Vision 2030, the eye-watering $7 trillion-plus development plan for Saudi Arabia “has a huge positive impact on us, Saudis. Now we have something to be proud of, not just our oil. Now we have ambitions.”
That’s the celebratory assessment of Reham Alshammary, a Saudi private equity and venture capital expert. “For me, Neom [the plan’s centerpiece, a ‘city of the future’ to house nine million people] is more of a huge R&D hub. Research and investments done there will impact how we live across the globe.”
If it is indeed built – as Saudi Arabia claims it will be – Neom will be a collection of projects built on an area the size of Belgium to tackle, according to its own PR, “some of the most pressing challenges facing humanity” by “building a new model for sustainable living.” Sub-city Trojena will “redefine mountain tourism,” while Oxagon’s “factories of the future” will “redefine the world’s approach to industrial development,” and megacity The Line will stand as “a civilizational revolution.”
But five years in and with little progress in sight, cracks are appearing in Crown Prince Mohammed bin Salman’s flagship project to diversify the oil-driven Saudi economy.
Former Neom employees expressed concern that such a project might never be possible. Architectural experts have called it "insane". Sources inside the royal circle no longer shy away from criticizing Mohammed bin Salman's ever-changing ideas, mood swings, appalling behavior and fear-based leadership.
“The general concern is this will turn out like for the Shah of Iran, developing schemes that become incredibly detached from reality and no one will tell him to refocus,” a source familiar with the dynamics of Saudi Arabia’s royal family told me, on condition of anonymity. The last Shah of Iran, a tyrannical ruler with autocratic behaviors and Western-style leanings who pushed modernizing reforms, was overthrown in 1979 during Iran’s Islamic Revolution.
“I do not know how much credible information MBS is getting about how difficult Neom really is, because there is every incentive for people close to him to say what he wants to hear,” the source added, summarizing the risk of the Crown Prince ending up in an echo chamber cemented by yes-men. Power consolidation under MBS is unprecedented in Saudi Arabia’s recent history, moving the kingdom’s system from “one of consensus within the family to one-man rule.”
Whether Neom is economically sound or an ego-driven science-fiction jumble ("Black Mirror" with touches of "Blade Runner”) is an open question. One thing is sure. Leaks reveal insiders’ growing uneasiness, which points to the elephant-in-the-room question: Will MBS’ grandiose venture bankrupt the kingdom?
In July, the Crown Prince outlined how he expects to fund the futuristic megaproject. About half of the SAR 1.2 trillion ($320 billion) first phase of the project, scheduled to run until 2030, will be funded by the Public Investment Fund, an MBS-era $620 billion state-within-the-state financial vehicle to diversify the kingdom’s oil-driven economy.

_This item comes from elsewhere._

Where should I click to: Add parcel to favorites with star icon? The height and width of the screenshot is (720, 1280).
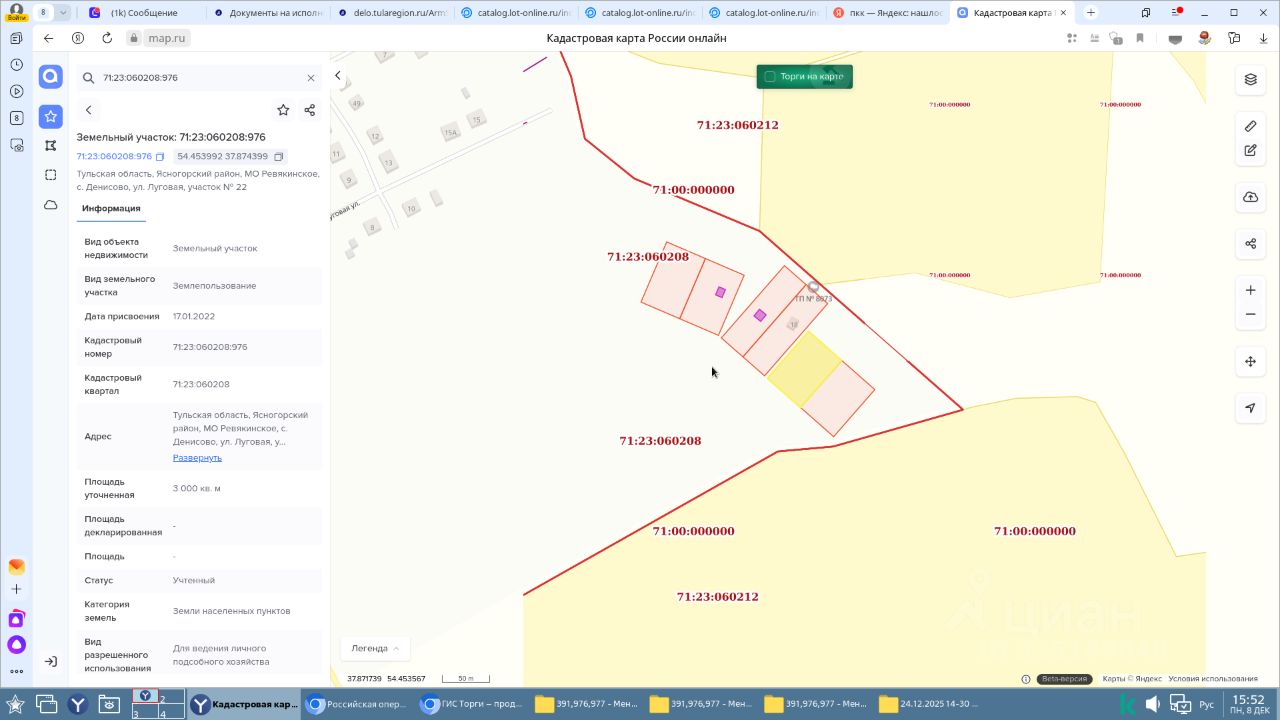283,110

Government subsidies and other sovereign wealth funds in the region will fund the other half.
In other words, a large chunk of Saudi money carefully set aside for decades to fund the transition to a post-oil era will pay for Neom's astronomical price tag. A bet on an unproven vision. Make no mistake, Neom could yield Saudi Arabia long-term returns, but history suggests caution: Megaprojects often look economically good on paper, and certainly beguile the eye, but don’t deliver anything like their hype in real life.

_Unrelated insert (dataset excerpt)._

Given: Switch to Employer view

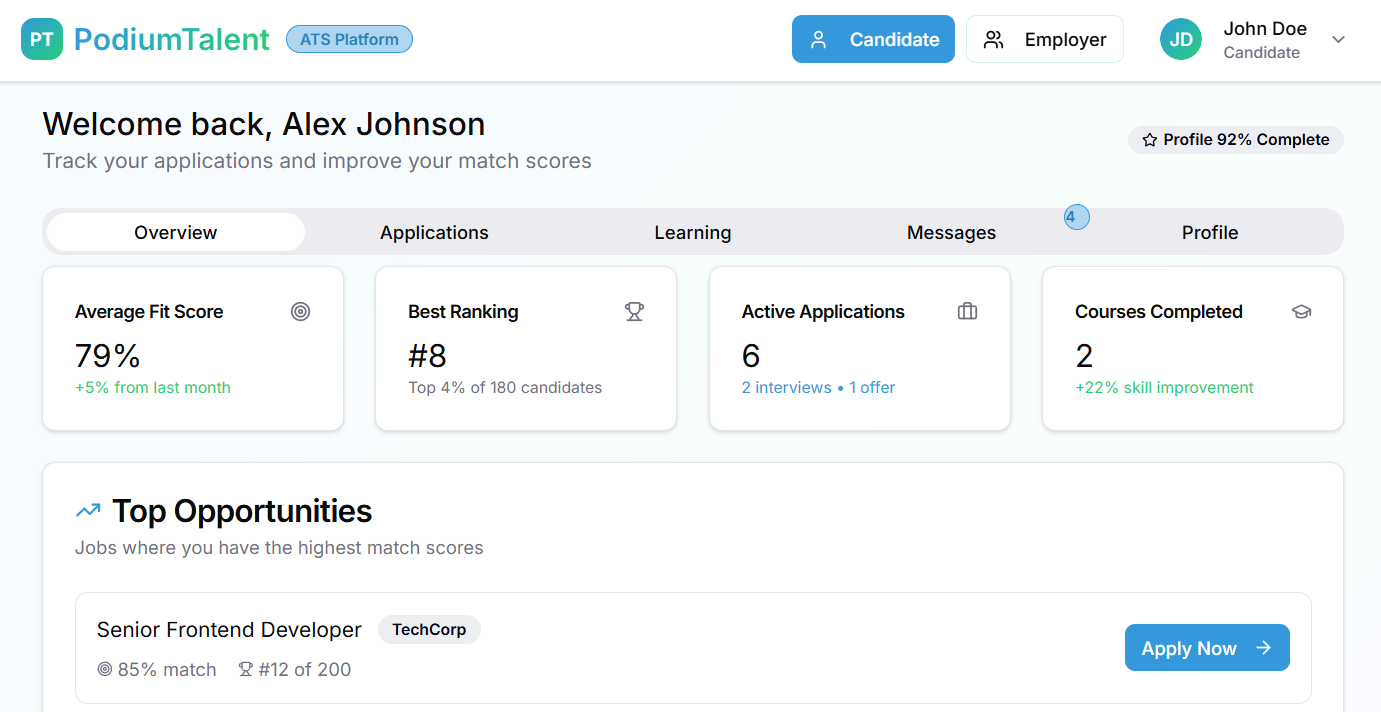Looking at the screenshot, I should 1044,40.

Alshammary brushes aside criticism. “Everyone is super enthusiastic and excited” in Saudi Arabia, she says. But by leveraging the younger Saudi generation’s faith in the future, and highlighting MBS’ clear ownership of the project to foment socioeconomic revolution, the risk is a brutal hangover if Neom fails.
What is at stake? For Saudi Arabia, a potentially tremendous financial loss, the irretrievable loss of time spent on fantasies rather than tangible solutions for its post-oil future, and loss of trust in the regime, meaning the chance of political instability.
And that’s where MBS, high on his visionary self-branding and his concentration of power, may have to pay the costs of bankruptcy – whether by admitting full responsibility or via a renewed deployment of decidedly imperious and despotic tactics to crush dissent. The latter path is, of course, what the late Shah of Iran chose, with notorious results.